5.4 The tribunal is satisfied that these breaches by the respondent were sufficiently serious to justify the claimant leaving her employment and those breaches did in fact precipitate her resignation, which she tendered without delay.
5.5 The tribunal is therefore satisfied that the claimant was constructively dismissed in accordance with Article 127 of the 1996 Order. The tribunal further considers that the dismissal was unfair, as the respondent in this case, having denied that the claimant was dismissed did not discharge her burden under Article 130 to establish that the principal reason for the dismissal fell within one of the potentially fair reasons set out in Article 130(2) of the Order. The tribunal therefore finds that the claimant was unfairly dismissed.
5.6 The claimant’s claims for unpaid holiday pay and notice pay are dismissed as the claimant did not adduce any evidence in relation to these claims.

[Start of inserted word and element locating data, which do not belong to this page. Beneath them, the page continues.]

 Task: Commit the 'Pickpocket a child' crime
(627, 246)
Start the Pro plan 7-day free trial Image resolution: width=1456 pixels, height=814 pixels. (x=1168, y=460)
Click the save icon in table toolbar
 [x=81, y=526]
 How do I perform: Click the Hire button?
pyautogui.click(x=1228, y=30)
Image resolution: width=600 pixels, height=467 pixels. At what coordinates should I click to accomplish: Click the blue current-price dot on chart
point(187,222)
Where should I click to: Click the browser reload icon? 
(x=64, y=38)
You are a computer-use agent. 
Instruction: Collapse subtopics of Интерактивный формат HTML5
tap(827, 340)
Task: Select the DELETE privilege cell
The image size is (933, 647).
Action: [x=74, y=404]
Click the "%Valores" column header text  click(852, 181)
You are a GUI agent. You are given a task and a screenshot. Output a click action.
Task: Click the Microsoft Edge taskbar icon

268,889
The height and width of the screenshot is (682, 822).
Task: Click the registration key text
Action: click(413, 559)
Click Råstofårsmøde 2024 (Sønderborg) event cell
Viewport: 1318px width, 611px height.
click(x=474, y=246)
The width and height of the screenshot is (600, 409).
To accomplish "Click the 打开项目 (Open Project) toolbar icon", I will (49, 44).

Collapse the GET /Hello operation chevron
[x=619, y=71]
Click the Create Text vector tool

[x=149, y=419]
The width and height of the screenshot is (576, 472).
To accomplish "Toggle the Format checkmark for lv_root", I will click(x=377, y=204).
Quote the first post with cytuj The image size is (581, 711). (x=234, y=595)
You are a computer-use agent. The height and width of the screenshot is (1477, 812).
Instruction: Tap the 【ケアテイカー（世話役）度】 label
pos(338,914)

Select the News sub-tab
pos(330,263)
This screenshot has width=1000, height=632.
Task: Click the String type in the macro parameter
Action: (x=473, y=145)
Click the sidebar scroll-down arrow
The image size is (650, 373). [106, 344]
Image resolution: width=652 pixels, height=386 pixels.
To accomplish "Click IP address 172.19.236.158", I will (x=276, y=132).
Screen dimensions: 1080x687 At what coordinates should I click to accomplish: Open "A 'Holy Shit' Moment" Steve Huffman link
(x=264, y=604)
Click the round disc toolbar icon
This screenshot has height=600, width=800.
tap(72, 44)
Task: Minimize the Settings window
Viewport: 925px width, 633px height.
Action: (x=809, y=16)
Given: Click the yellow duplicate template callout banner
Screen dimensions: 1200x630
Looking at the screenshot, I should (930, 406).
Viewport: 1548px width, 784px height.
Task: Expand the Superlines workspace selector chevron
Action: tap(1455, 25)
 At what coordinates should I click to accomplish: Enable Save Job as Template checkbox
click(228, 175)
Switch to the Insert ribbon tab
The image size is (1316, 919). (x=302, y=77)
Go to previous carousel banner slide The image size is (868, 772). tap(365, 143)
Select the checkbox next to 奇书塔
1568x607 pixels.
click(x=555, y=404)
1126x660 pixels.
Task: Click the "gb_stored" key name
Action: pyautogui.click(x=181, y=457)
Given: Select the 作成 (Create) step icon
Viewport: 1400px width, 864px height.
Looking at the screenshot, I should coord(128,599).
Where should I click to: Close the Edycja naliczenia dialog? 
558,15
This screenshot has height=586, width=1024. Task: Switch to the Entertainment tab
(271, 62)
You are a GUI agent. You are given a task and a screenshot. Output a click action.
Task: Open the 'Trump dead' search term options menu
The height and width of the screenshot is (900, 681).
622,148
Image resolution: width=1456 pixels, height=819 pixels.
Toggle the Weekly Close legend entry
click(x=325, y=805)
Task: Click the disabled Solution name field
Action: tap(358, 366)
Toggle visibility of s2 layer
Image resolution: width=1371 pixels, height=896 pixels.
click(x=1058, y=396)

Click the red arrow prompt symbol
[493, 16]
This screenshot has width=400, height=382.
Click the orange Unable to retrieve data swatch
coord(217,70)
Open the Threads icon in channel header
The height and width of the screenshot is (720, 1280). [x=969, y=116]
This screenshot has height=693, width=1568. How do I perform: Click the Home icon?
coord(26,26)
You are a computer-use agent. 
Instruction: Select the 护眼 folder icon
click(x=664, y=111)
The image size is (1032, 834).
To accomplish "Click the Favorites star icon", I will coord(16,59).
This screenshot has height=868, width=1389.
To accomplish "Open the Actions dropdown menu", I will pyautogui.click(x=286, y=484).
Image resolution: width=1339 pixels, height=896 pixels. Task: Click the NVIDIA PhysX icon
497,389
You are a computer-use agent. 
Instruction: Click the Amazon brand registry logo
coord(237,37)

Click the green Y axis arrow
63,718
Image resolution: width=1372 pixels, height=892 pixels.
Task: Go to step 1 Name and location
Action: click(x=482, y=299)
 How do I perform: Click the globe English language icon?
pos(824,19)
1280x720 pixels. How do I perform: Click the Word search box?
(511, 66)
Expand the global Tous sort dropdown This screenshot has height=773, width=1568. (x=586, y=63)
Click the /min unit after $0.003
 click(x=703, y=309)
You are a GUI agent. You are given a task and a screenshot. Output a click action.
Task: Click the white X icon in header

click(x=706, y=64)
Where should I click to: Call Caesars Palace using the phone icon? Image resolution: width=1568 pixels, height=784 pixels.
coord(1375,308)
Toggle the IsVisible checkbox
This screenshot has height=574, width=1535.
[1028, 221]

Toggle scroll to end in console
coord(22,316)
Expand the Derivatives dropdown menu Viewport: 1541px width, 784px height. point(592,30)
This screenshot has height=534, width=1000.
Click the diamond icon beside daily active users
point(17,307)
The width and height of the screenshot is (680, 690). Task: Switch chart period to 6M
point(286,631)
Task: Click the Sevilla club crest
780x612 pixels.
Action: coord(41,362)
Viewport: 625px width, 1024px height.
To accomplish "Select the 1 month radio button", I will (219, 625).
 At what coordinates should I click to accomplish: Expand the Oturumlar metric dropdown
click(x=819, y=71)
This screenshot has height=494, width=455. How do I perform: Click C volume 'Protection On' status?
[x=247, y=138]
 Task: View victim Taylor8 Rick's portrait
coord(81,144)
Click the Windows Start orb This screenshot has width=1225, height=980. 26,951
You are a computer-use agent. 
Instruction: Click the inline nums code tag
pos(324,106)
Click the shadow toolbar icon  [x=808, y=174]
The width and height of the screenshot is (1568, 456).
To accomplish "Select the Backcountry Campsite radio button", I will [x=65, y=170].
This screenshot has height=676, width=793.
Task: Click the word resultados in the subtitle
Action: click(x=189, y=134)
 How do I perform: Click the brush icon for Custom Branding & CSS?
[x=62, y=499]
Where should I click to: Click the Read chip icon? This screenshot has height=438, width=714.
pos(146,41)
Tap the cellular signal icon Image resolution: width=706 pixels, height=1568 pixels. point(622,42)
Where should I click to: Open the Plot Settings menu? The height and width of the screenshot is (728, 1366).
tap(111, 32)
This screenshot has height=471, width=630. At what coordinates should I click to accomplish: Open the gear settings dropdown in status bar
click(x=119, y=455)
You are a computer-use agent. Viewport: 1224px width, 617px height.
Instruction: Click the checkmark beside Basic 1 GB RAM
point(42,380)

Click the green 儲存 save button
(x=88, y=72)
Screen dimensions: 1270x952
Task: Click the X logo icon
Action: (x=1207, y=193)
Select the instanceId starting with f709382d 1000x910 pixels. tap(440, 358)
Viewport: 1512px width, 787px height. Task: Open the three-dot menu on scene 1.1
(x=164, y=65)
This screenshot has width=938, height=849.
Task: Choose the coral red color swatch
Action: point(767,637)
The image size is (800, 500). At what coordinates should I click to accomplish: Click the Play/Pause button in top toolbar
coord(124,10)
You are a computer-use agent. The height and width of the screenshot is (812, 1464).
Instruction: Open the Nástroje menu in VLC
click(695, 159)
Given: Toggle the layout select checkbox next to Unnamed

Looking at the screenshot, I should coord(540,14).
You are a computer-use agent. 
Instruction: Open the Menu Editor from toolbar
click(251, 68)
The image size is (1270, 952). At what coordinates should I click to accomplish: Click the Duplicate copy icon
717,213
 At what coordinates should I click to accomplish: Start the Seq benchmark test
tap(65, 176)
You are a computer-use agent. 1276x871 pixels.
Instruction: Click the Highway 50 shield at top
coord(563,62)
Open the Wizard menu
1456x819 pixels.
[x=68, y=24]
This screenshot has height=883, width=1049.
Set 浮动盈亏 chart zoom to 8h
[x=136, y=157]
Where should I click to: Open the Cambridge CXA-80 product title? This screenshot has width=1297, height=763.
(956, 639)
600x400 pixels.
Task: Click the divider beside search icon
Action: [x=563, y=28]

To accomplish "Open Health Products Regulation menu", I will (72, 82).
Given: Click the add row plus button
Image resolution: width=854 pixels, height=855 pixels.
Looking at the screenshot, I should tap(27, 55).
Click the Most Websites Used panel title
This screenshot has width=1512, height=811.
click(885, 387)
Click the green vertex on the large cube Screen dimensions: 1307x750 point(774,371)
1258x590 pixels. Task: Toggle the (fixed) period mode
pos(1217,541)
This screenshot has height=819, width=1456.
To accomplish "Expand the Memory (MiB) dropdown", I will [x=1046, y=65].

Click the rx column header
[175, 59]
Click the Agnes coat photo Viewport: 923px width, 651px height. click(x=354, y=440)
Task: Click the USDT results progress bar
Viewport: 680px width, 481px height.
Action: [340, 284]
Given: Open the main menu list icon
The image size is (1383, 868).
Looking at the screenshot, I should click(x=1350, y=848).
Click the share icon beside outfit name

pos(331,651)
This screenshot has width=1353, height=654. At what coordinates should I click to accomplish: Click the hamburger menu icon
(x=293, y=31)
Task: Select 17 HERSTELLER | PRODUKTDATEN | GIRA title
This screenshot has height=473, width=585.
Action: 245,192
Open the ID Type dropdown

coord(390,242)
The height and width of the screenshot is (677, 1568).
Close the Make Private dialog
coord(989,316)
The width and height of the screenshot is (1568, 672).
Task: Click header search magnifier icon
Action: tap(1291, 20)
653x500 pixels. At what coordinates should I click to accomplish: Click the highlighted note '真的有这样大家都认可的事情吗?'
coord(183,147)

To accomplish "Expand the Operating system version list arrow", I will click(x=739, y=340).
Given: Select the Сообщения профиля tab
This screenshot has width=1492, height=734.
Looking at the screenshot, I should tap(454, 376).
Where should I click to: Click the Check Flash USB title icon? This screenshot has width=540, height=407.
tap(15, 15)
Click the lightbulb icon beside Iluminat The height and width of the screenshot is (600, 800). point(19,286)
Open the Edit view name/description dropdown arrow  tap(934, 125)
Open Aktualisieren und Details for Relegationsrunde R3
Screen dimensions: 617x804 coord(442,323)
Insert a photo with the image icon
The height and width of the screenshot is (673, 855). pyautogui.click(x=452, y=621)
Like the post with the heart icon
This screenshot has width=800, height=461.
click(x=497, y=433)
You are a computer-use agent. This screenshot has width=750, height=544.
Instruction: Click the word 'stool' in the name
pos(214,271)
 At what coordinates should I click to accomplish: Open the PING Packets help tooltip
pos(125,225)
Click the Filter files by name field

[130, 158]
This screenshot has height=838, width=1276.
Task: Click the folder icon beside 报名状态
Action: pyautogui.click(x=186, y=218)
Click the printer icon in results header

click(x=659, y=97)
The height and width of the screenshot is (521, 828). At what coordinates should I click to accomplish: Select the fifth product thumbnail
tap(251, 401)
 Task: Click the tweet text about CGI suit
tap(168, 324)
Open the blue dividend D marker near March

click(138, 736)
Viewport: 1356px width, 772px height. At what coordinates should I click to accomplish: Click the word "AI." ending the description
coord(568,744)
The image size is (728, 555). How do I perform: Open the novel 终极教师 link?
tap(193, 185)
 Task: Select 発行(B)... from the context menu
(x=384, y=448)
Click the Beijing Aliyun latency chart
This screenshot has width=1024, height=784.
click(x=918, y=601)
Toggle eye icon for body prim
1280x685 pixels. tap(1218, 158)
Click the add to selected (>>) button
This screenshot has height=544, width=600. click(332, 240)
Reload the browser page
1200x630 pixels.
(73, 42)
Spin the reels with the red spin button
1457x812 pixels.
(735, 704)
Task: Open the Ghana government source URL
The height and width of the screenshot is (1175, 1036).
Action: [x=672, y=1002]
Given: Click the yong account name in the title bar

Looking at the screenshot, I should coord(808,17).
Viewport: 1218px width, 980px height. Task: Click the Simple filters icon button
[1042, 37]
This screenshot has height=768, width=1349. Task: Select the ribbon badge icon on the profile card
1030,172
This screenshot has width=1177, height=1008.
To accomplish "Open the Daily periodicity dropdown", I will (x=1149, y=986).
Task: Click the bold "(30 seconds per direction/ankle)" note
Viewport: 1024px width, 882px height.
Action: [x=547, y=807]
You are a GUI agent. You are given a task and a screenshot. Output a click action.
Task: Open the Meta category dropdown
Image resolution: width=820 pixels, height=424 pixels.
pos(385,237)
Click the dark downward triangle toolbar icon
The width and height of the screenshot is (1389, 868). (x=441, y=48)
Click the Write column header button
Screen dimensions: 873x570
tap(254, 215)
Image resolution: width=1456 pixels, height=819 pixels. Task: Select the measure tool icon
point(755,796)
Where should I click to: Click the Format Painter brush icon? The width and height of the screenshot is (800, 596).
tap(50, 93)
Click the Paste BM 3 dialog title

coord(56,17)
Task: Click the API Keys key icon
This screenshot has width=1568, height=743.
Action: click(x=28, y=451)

5.7 The tribunal does not uphold the claimant’s claim under Article 27 (3) of the Employment (NI) Order 2003 as it considers that technically the respondent was not in breach of this provision having provided the claimant with a written statement of the amended particulars of employment prior to the termination of her employment.
6. Remedy
6.1 The parties had agreed a Schedule of Loss subject to liability, which states the basic award to be £7,046.88. The tribunal is satisfied that this is correctly calculated and awards this sum to the claimant.
6.2 The tribunal did not consider it was just and equitable to award any further compensatory award as the claimant decided to undertake a training course and had not sought any further employment since her dismissal.
6.3 This is a relevant decision for the purposes of the Industrial Tribunals (Interest) Order (Northern Ireland) 1990.
Employment Judge:
Date and place of hearing: 17 May 2018, Belfast.